HealthDay News — A considerable proportion of women with uncomplicated urinary tract infection (UTI) have inappropriate antibiotic prescribing, and rural women are more likely to receive prescriptions with inappropriately long duration, according to a study published online February 24 in Infection Control & Hospital Epidemiology.
Abbye W. Clark, MD, from the Washington University School of Medicine in St. Louis, and colleagues examined rural-urban differences in temporal trends and the risk for inappropriate antibiotic use by agent and duration among 670,450 women with uncomplicated UTI, aged 18 to 44 years, using data from the IBM MarketScan Commercial Database (2010 to 2015).
The researchers found that a large proportion of the women received antibiotic prescriptions for inappropriate agents or durations (46.7 and 76.1%, respectively). Rural women were more likely than urban women to receive prescriptions with inappropriately long durations (adjusted risk ratio, 1.10); across subgroups, this finding was consistent.

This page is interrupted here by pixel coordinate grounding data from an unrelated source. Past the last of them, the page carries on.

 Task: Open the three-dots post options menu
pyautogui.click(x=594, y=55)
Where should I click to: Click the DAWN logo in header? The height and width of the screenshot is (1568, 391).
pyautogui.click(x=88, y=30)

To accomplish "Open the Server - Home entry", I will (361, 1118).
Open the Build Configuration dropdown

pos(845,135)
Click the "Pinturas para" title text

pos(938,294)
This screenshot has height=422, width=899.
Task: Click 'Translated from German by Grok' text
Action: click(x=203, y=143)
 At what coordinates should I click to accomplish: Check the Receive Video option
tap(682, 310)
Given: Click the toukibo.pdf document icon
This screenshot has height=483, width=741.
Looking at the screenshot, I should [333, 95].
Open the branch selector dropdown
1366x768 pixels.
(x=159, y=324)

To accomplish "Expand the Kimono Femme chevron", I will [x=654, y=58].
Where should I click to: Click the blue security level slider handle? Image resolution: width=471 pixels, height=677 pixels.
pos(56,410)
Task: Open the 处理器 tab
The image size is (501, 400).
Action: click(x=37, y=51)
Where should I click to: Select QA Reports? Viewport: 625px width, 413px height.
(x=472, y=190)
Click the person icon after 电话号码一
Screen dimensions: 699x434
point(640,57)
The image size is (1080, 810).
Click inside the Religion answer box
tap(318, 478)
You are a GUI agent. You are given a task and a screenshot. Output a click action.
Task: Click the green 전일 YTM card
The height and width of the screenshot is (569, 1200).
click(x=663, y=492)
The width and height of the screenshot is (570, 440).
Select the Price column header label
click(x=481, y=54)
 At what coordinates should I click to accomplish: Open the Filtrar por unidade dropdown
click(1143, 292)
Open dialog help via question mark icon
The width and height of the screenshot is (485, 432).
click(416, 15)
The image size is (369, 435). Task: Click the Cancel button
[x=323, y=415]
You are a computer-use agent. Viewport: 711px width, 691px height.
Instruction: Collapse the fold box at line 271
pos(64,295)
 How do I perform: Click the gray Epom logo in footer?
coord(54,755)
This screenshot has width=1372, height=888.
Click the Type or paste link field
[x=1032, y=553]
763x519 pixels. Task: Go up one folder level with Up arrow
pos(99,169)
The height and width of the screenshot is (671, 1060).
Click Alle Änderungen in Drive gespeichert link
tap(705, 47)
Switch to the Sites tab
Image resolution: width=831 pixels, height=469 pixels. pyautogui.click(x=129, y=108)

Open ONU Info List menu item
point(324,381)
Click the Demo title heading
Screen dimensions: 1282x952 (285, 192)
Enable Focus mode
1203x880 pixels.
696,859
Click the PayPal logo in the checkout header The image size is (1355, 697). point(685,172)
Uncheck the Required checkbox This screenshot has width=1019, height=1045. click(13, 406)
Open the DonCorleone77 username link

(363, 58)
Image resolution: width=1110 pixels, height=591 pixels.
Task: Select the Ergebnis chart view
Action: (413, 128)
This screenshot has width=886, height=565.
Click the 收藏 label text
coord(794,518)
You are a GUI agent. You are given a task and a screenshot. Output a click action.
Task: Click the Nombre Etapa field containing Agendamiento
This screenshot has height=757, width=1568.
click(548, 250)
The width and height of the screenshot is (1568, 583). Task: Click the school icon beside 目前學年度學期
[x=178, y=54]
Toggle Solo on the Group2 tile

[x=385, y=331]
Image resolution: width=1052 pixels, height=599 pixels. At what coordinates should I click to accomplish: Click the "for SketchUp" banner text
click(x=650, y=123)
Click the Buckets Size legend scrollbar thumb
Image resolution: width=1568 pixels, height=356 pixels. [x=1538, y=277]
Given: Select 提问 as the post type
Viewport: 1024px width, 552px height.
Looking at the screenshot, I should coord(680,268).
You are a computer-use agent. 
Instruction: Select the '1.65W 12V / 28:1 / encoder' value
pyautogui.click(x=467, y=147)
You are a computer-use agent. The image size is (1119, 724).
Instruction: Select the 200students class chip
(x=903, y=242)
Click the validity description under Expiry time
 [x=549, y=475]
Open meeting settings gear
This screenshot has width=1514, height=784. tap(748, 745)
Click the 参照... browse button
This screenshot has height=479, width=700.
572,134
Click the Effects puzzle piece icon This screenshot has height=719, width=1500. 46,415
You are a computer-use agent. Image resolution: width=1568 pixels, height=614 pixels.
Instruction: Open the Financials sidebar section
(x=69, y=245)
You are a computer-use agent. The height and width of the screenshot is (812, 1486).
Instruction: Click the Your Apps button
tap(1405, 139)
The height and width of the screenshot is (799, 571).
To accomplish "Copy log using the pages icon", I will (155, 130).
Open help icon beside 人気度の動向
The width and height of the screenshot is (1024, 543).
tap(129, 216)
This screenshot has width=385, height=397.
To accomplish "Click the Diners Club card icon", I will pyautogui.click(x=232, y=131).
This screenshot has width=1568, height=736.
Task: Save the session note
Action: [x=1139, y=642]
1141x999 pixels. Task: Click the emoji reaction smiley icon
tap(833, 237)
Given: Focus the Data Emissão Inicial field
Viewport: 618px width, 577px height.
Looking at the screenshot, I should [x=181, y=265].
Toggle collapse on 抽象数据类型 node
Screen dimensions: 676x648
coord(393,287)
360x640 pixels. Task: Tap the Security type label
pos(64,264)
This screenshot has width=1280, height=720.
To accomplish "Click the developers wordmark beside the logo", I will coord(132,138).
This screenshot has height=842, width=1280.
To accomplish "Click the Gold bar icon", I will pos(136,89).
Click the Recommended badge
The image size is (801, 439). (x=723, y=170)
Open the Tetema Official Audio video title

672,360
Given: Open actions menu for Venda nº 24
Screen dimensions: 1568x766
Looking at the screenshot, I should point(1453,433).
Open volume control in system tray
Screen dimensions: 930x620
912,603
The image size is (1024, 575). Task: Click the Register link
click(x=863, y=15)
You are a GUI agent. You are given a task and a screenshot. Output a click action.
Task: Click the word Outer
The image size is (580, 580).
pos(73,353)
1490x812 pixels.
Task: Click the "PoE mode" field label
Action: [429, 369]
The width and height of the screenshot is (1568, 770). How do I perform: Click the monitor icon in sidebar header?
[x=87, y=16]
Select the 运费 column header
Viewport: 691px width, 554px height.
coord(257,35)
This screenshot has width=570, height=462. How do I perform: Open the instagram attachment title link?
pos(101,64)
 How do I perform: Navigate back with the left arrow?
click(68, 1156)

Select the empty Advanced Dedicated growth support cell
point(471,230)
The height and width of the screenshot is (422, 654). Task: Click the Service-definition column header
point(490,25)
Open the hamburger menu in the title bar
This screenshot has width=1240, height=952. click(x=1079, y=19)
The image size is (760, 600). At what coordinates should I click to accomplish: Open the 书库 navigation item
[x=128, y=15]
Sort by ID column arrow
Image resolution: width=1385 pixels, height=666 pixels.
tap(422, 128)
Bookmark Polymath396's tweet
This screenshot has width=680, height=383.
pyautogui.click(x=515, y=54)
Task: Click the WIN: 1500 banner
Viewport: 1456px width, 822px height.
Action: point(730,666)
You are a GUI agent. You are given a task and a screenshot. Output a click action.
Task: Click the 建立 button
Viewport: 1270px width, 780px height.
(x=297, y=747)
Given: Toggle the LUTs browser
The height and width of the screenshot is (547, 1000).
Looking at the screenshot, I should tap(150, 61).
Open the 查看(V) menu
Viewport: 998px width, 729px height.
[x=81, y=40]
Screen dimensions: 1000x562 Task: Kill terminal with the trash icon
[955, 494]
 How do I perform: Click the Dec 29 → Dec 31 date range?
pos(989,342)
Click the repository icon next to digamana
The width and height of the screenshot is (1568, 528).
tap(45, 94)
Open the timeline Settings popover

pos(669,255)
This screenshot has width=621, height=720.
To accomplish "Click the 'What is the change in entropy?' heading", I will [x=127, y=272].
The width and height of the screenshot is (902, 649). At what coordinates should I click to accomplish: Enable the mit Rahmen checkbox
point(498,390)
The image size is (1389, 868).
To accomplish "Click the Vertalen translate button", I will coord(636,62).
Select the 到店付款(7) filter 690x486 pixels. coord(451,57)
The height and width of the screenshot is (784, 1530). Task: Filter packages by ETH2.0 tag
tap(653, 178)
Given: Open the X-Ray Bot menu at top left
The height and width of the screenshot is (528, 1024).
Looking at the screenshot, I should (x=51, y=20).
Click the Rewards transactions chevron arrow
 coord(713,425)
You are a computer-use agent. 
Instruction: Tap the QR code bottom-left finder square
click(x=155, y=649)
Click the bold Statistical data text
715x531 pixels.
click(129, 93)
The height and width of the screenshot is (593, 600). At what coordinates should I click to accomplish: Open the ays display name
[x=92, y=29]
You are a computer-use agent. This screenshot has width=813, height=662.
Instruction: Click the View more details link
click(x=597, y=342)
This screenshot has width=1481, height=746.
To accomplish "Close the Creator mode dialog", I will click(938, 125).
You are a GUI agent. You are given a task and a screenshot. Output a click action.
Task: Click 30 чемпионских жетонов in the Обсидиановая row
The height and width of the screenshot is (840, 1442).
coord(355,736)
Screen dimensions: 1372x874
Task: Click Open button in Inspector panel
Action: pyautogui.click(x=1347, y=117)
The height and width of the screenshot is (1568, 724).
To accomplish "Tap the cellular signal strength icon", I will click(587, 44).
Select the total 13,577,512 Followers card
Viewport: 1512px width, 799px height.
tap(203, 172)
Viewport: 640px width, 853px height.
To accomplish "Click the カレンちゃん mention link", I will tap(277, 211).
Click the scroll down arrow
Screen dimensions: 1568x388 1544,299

A slight decline was seen in the quarterly proportion of patients who received inappropriate agents and durations from 2011 to 2015 (48.5 to 43.7% and 78.3 to 73.4%, respectively). Over time, there was variation observed in rural-urban differences by agent, geographic region, and provider specialty.
“Inappropriate antibiotic prescriptions for uncomplicated urinary tract infections are prevalent and come with serious patient- and society-level consequences,” a coauthor said in a statement. “Our study findings underscore the need for antimicrobial stewardship interventions to improve outpatient antibiotic prescribing, particularly in rural settings.”
One author disclosed financial ties to pharmaceutical companies.